Previsões mais catastróficas apontam que nos próximos 100 anos haverá um aquecimento de 5 graus na temperatura da Terra. Entre outras consequências teremos o aparecimento dos refugiados do clima, principalmente em países africanos.
Pesquisas já indicam que o Paraná está entre os estados que correm risco do aumento das temperaturas. ''Já detectamos essa tendência no Estado e que pode provocar mudanças na situação do solo'', afirma Paulo Henrique Caramori.
O pesquisador explica que as florestas evitam que os raios solares incidam diretamente no solo. Durante o processo de respiração, as plantas também diminuem o aquecimento do solo, como acontece na floresta Amazônica, responsável por 50% a 60% da água reciclada transformada em chuva.
Caramori explica que dois fatores contribuem para o aquecimento da Terra: a poluição, com a emissão de gases na atmosfera; e a ocupação do solo. O processo de ocupação irregular do solo trará consequências aos agricultores, já que algumas culturas devem ser deslocadas para outras regiões.
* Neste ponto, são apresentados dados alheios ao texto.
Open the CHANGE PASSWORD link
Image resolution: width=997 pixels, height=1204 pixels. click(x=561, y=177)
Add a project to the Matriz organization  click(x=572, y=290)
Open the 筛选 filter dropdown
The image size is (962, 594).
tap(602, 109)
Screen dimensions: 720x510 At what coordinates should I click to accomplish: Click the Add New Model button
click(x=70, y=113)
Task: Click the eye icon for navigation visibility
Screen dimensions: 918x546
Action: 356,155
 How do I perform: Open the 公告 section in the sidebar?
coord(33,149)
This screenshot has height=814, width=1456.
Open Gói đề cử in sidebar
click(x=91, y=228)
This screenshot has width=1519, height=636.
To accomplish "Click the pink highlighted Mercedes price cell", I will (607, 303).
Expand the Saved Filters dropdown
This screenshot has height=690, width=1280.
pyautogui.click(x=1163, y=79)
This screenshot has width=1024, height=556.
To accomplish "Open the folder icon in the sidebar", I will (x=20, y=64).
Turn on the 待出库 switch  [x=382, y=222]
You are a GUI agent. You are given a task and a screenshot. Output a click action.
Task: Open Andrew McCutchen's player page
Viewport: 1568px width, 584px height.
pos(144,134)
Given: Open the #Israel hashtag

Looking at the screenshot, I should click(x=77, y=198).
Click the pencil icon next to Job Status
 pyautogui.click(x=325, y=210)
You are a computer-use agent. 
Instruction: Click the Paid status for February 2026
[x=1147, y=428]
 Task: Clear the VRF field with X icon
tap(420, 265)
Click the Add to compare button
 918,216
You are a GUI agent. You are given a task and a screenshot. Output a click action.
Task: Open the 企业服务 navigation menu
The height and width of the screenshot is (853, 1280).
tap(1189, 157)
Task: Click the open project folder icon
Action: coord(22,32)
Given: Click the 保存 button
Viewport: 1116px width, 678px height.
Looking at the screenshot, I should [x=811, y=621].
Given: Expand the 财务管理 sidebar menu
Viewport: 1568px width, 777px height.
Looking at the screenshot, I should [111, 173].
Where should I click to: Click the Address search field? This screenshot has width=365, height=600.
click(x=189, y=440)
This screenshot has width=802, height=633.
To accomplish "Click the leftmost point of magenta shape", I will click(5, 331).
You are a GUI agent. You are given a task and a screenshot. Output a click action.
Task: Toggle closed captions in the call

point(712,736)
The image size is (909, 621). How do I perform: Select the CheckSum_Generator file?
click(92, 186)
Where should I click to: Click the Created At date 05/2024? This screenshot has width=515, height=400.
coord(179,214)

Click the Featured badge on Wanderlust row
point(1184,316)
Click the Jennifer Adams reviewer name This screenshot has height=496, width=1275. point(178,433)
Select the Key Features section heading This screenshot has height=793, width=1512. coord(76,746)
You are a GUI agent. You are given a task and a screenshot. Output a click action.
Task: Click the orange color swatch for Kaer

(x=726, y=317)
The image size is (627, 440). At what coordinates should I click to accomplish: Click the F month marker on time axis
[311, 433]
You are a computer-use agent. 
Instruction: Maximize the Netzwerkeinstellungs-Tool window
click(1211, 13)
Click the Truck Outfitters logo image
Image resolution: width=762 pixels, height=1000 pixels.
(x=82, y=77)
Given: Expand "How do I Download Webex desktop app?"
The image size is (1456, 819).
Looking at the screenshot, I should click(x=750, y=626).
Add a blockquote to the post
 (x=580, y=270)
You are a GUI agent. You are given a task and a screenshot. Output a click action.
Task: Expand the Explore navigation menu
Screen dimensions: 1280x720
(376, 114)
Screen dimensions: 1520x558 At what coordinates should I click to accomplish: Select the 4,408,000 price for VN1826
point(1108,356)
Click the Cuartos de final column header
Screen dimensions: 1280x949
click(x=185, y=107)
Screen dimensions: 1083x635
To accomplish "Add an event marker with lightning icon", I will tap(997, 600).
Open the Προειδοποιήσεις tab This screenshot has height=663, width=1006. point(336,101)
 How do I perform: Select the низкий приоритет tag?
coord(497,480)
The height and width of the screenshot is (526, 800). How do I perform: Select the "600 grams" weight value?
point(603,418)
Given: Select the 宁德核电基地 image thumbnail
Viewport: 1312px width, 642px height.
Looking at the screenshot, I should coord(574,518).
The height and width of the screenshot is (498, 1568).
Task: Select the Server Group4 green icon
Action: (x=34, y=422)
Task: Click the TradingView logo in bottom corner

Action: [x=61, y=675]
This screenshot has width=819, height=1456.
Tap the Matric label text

''O café, por exemplo, poderia ter que migrar para mais ao sul do País, possibilitanto que seu cultivo chegasse até mesmo na Argentina. Para evitar problemas desse tipo é preciso investir em manejo de solo, entre outras medidas. Porém, é preciso ter determinação política'', afirma Caramori. Como alternativa para conter o problema ele cita o projeto do Iapar desenvolvido na região de Paranapoema (120 quilômetros ao norte de Maringá), que incentiva o plantio da seringueira. ''A árvore ajuda a sequestrar carbono da atmosfera, além de ser fonte de renda para o produtor com a extração de látex e madeira. (F.L.)